[PATCH] can: flexcan: add a regulator for transceiver
Shawn Guo
shawn.guo at linaro.org
Tue Jul 3 11:28:15 EDT 2012
On Tue, Jul 03, 2012 at 03:46:47PM +0100, Mark Brown wrote:
> On Tue, Jul 03, 2012 at 10:18:31PM +0800, Shawn Guo wrote:
> > On Tue, Jul 03, 2012 at 02:07:47PM +0100, Mark Brown wrote:
>
> > > No, the regulator API will stub itself out if not enabled, and if the
> > > supply is fixed then a fixed voltage regulator will do the job. We
> > > shouldn't be open coding this stuff in individual users.
>
> > Ah, yes. But when you say "a fixed voltage regulator", you actually
> > meant dummy regulator, right?
>
> No, I really do mean a fixed voltage regulator. Dummy regulators should
> essentially never be used in production.
>
In that case, my patch may need to stay unchanged. Some systems have
a supply controlled by gpio and we need to have it be a Linux regulator
to switch it, while other systems have the supply non-switchable which
can be reasonably invisible to software.
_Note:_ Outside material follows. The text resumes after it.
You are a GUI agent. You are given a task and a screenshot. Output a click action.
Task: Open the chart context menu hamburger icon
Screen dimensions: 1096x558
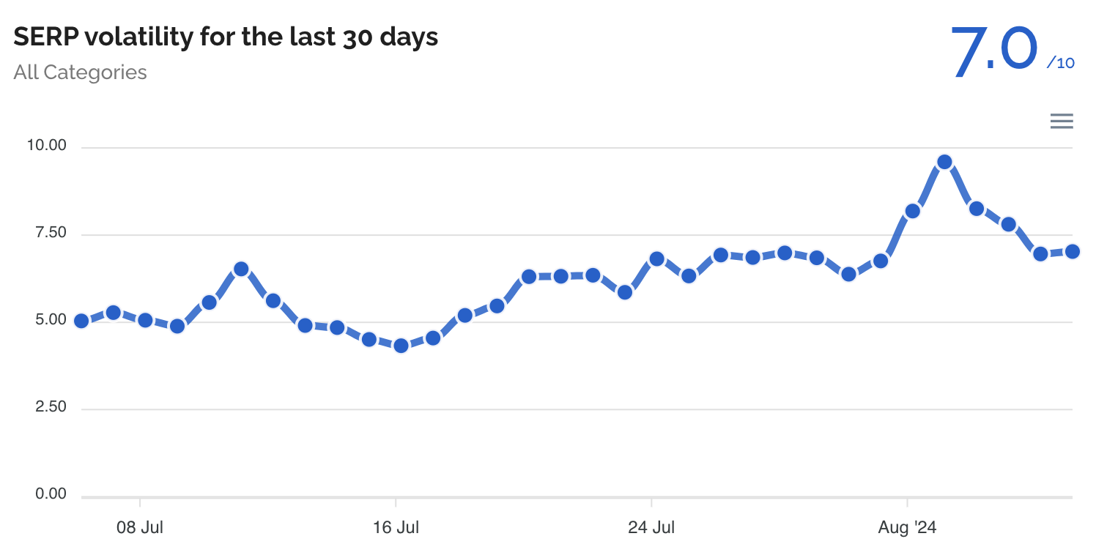point(1062,122)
That said, the regulator is
optional and the failure of devm_regulator_get should not make the
driver probe fail.
I guess your suggestion here is to make the regulator mandatory for
the driver, which means those non-switchable supplies have to be
also defined as Linux regulators for every single system. I'm not
sure we want to do that just for saving a regulator pointer check.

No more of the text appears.